Another attempt at raising the public profile of the suicide problem has been taken by Oregon’s U.S. Sen. Ron Wyden, who is currently co-sponsoring bi-partisan legislation called the National Suicide Hotline Designation Act, which would establish a nationwide emergency number for suicide prevention and a mental health crisis hotline.
“Suicide is a public health crisis and requires this urgent step of building upon the successful use of a recognized three-digit 9-1-1 number for emergencies,” Wyden said about his motivation for introducing the proposed legislation. “Designating a three-digit 9-8-8 number for people in a mental health crisis or who are thinking about suicide is a crucial piece of the targeted response that’s needed to save lives in Oregon and nationwide.”
In addition to directing the creation of 9-8-8 for the National Suicide Prevention Lifeline, the bill would include the Veterans Crisis Line — 1-800-273-8255, press 1, and www.veteranscrisisline.net — for veteran-specific mental health support and authorize states to collect fees to ensure local call centers can support increased volume.
Howe’s workshop at the Beachcomber is going to offer a series of steps that individuals can take to identify — or even prevent — someone they know from attempting suicide, with a somewhat different target audience in mind.

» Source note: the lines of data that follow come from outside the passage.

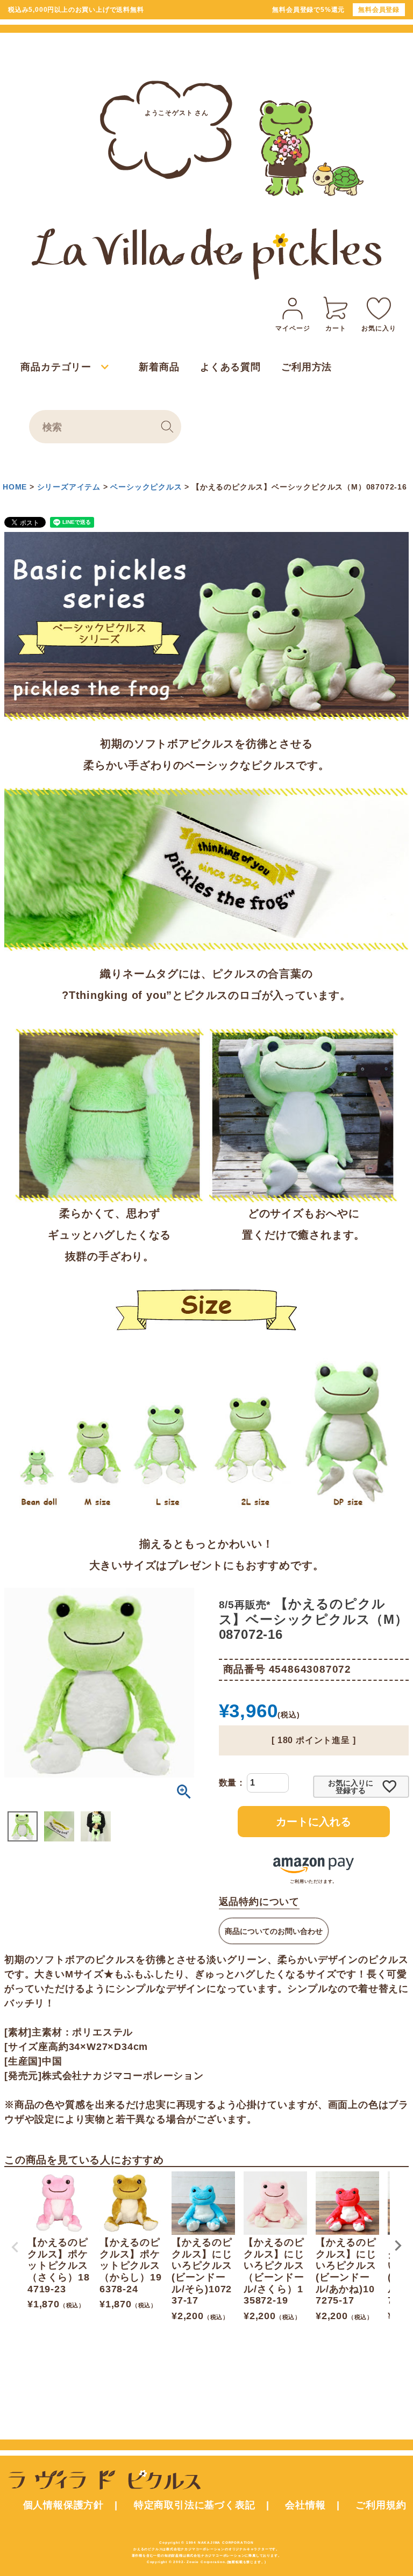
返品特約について (259, 1901)
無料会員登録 (379, 9)
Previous (15, 2247)
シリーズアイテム (69, 487)
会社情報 (305, 2505)
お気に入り (378, 328)
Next (398, 2245)
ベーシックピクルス (146, 487)
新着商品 (159, 367)
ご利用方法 (306, 367)
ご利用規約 (380, 2505)
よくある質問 (230, 367)
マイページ (292, 328)
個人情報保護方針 (63, 2505)
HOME (15, 487)
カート (335, 328)
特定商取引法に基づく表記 (194, 2505)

“I decided to approach these trainings different from trainings we've done in the past,” Howe explained. “I wanted to get out of the schools, hospitals, fire houses, etc. Not that those aren't fantastic places for these types of trainings; they are. But they also tend to attract the same subset of people. We want to reach the people we haven't yet reached.”
To do that, Howe said the program needs to go somewhere different.
“We're discussing something which is serious and, in many ways, uncomfortable — so I wanted to conduct the trainings in places people feel comfortable,” said Howe. “The Beachcomber is that kind of place, and I am tremendously grateful for their willingness to host this training.”